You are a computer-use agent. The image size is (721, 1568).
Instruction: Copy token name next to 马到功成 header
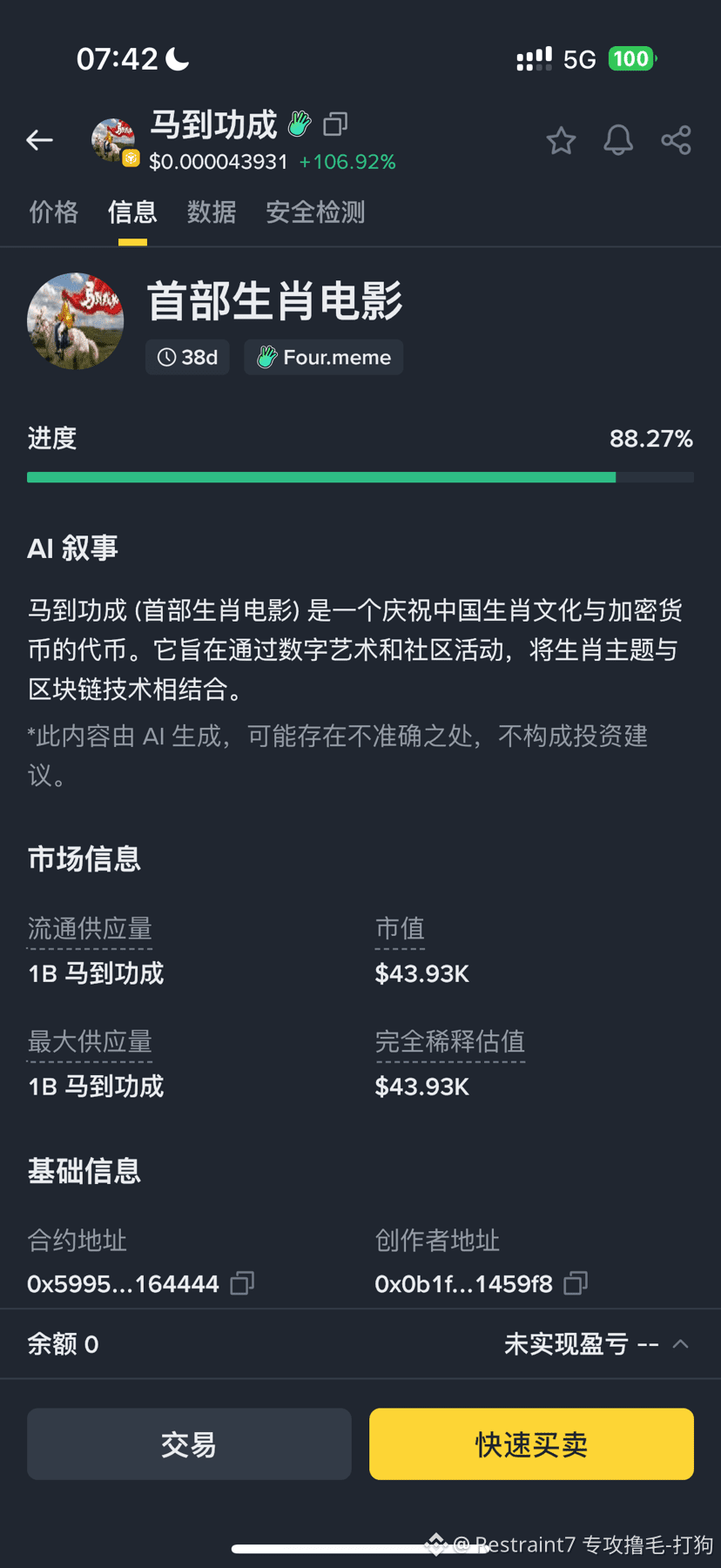coord(335,124)
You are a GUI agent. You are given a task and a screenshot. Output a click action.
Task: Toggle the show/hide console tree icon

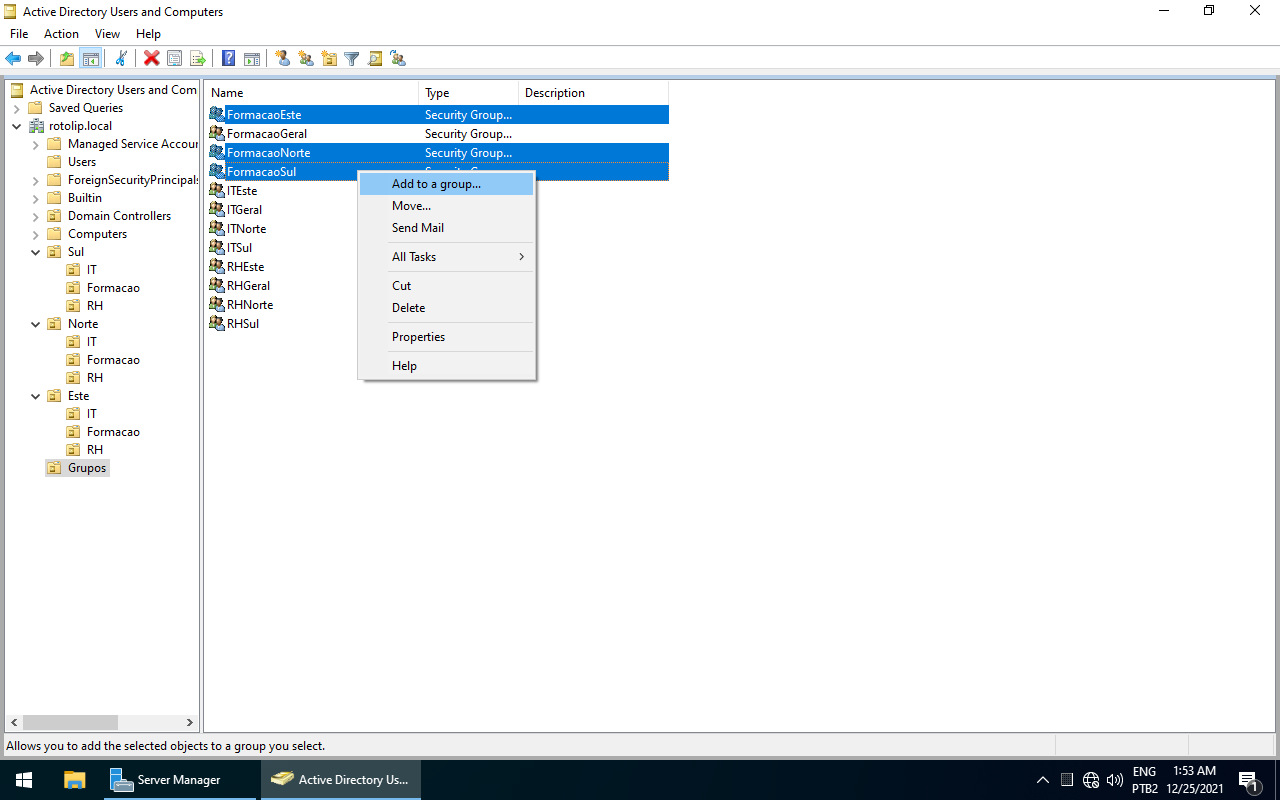(90, 58)
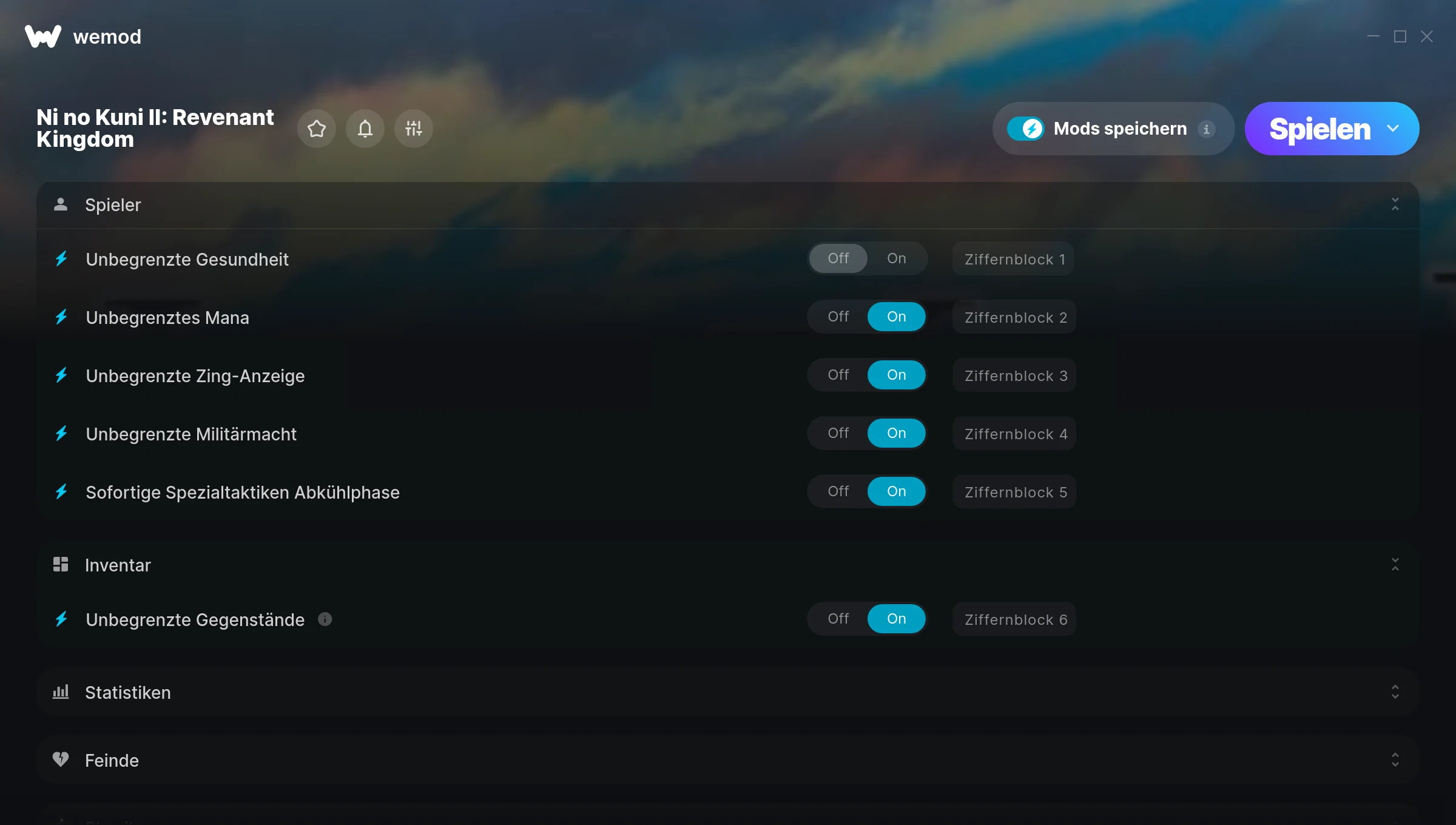Click the Feinde broken heart icon
The image size is (1456, 825).
pyautogui.click(x=61, y=759)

◆ ◆ ◆

> [EXERCISE PROMPT]: Pictures stay out of this copy; write out the entries above exactly.

> [RESPONSE BELOW]:
You are a computer-use agent. The image size is (721, 1568).
Instruction: Copy token name next to 马到功成 header
coord(335,124)
You are a GUI agent. You are given a task and a screenshot. Output a click action.
Task: Toggle the show/hide console tree icon

(90, 58)
Click the Feinde broken heart icon
The image size is (1456, 825).
pyautogui.click(x=61, y=759)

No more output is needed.